Two months later, working with United Latino Voices, Contra Costa County held its first testing event aimed specifically at the Latino community at San Pablo City Hall. More than half the people tested that day were Latino, more than one-third were Spanish speakers, and more than three-quarters were being tested for the first time.

“Had we reached out earlier to the community, there would have been more testing earlier, and what would that have meant for the case rate?” asked county Supervisor John Gioia. “I don’t know. … But clearly, I feel that piece could have happened earlier.”

By the end of 2020, Latinos made up nearly half of Californians who had died of COVID-19, and 63 percent of the fatalities among working-age Californians — a statistic that shows the perils of essential work.

“We actually created this differential harm for the Latinx community.
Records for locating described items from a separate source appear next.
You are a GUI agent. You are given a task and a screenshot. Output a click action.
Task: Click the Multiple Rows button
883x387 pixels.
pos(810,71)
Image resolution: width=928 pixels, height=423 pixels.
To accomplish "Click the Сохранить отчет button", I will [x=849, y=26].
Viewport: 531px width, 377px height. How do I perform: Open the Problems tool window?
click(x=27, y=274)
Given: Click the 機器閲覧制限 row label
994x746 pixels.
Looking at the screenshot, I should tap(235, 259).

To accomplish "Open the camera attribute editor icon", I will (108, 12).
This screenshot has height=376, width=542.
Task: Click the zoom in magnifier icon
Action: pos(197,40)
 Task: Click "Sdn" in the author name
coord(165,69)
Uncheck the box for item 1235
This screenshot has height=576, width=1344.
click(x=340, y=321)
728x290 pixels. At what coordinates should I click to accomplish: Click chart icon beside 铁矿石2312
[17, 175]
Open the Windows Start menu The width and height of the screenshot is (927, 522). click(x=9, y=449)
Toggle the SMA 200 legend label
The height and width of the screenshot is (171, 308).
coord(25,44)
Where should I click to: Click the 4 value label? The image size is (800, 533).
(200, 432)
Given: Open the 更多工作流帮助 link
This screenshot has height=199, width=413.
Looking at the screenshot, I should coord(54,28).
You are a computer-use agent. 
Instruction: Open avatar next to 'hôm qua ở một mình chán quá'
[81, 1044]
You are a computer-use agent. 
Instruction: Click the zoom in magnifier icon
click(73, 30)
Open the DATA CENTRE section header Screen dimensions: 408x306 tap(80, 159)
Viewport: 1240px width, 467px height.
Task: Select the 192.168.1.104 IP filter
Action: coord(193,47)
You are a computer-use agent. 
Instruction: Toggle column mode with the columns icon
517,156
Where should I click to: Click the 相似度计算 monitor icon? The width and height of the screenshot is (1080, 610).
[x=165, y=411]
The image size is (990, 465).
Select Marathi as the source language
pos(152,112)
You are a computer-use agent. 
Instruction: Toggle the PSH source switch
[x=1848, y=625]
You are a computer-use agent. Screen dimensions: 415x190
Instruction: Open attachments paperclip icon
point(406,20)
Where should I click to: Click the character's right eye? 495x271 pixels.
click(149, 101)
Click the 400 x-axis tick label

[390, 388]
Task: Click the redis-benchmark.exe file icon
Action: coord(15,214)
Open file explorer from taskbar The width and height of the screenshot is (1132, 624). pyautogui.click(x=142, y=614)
Not all of it, but a lot of it,” said Solano County Health Officer Bela Matyas, who argues that a smart containment strategy would have focused from the very start on routes of transmission — specifically safeguarding essential business workplaces and providing advice on living more safely in a crowded home.

 

Bay Area health officers note that they’ve adapted their approach as the months have worn on, delivering walk-up community testing, implementing fines and stricter workplace protections, and working more closely with trusted local groups.

But as vaccines roll out, Latinos are again suffering disproportionately. Among Bay Area residents who had received at least one shot by early March, Latinos accounted for 12 percent while White residents made up 40 percent of the total.

“We haven’t been able to close the disparities,” said Alameda County’s Moss. “We have done quite a bit. We have focused our efforts on (East Oakland) and various Latinx communities. But I acknowledge that we are still seeing the same patterns.”

Data reporter Harriet Blair Rowan and staff photographer Randy Vazquez contributed to this report.